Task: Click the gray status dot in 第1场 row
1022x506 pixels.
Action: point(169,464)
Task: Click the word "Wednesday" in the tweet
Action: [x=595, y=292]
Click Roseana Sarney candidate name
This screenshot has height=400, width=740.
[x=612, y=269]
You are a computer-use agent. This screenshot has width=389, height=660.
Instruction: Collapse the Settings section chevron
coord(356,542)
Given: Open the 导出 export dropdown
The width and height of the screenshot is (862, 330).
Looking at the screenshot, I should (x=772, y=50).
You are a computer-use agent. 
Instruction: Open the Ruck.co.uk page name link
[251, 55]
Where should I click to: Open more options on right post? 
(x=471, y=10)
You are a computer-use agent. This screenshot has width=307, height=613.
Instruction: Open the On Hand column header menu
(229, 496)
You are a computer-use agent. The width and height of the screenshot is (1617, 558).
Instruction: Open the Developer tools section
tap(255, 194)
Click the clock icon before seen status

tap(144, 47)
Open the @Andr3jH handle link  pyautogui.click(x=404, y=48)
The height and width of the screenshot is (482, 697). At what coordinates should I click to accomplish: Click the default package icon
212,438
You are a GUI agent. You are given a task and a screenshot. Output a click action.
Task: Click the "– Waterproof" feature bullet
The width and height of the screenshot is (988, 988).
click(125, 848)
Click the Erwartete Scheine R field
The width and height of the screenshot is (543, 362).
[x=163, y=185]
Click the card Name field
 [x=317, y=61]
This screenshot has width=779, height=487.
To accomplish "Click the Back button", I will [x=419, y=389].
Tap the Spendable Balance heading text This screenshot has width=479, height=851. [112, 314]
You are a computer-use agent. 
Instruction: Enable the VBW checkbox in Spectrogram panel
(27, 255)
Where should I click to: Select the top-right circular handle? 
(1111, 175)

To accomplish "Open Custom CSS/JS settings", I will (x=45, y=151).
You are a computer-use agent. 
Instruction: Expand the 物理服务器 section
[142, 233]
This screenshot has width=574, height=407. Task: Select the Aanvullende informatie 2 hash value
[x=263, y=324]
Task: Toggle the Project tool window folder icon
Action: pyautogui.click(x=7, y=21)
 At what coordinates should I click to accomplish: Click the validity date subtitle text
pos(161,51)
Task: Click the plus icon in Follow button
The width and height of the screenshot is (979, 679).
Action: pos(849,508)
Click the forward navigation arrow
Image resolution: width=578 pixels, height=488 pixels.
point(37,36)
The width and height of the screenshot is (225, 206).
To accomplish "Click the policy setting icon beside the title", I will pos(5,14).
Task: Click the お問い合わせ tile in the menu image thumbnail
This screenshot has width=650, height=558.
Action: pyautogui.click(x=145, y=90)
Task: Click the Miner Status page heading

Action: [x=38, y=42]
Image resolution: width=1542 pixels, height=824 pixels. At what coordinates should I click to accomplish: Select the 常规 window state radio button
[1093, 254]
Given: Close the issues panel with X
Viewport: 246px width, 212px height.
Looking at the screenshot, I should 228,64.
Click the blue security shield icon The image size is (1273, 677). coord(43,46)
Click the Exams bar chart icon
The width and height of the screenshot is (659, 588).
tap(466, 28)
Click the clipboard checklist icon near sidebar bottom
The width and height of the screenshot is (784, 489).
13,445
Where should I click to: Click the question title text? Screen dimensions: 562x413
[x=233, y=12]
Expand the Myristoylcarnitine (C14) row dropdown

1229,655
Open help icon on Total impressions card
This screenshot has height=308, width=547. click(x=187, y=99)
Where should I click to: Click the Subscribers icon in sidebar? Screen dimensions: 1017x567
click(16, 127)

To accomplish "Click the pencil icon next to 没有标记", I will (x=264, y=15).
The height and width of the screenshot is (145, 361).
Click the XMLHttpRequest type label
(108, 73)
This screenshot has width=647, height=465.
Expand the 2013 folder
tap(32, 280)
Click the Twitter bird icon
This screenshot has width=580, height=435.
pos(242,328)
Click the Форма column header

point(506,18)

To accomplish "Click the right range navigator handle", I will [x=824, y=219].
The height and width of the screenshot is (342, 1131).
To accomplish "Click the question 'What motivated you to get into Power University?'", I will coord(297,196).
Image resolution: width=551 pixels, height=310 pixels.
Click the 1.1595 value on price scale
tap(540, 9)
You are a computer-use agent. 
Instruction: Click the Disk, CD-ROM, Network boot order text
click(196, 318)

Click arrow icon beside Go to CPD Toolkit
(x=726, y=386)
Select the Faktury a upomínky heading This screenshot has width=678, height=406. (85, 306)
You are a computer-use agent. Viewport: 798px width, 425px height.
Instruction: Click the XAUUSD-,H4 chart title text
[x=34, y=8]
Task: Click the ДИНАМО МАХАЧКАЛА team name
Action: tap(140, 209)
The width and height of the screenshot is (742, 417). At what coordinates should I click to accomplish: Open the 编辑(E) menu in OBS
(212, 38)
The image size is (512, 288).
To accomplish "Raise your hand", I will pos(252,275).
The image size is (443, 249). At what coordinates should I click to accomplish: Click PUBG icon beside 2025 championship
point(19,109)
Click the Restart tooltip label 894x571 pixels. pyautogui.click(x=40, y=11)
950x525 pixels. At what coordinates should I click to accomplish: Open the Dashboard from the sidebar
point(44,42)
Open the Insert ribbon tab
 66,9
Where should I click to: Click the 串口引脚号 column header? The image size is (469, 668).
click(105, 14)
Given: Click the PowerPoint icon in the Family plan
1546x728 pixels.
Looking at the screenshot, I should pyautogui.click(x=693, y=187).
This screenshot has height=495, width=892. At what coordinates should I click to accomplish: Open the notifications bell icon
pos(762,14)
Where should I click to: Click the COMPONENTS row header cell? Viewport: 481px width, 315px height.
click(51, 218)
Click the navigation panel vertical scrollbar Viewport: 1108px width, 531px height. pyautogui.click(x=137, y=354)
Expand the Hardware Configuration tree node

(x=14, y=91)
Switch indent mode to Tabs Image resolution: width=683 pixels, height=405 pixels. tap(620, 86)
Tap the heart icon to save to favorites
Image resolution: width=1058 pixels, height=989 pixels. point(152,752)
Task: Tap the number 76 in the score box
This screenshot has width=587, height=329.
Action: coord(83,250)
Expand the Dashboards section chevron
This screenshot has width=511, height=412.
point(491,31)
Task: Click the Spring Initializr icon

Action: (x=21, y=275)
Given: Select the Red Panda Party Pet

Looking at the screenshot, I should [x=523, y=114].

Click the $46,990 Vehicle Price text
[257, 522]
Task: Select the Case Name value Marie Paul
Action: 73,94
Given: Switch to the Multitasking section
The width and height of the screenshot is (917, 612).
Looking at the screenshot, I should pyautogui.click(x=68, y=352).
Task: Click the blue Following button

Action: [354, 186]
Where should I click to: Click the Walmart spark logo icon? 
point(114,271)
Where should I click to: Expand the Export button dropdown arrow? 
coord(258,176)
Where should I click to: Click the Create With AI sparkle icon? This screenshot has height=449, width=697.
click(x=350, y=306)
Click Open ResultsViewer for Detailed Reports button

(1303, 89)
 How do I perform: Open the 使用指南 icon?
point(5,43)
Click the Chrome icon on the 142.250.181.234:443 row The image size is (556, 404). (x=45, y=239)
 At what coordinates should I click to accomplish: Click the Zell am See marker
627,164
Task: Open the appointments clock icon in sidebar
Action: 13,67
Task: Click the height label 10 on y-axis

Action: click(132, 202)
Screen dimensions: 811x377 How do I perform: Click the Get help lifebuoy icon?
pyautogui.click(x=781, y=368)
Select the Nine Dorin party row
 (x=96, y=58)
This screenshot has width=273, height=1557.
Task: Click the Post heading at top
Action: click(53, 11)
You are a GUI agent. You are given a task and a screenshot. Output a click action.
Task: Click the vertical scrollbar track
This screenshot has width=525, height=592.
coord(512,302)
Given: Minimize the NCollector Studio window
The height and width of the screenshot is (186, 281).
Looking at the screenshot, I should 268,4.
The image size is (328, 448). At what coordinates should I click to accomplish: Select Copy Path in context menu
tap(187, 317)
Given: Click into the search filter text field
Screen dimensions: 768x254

-------

* Your objective *
In the data above, copy every line where the string "into" appears.

* Answer section *
To accomplish "Click the question 'What motivated you to get into Power University?'", I will coord(297,196).
Given: Click into the search filter text field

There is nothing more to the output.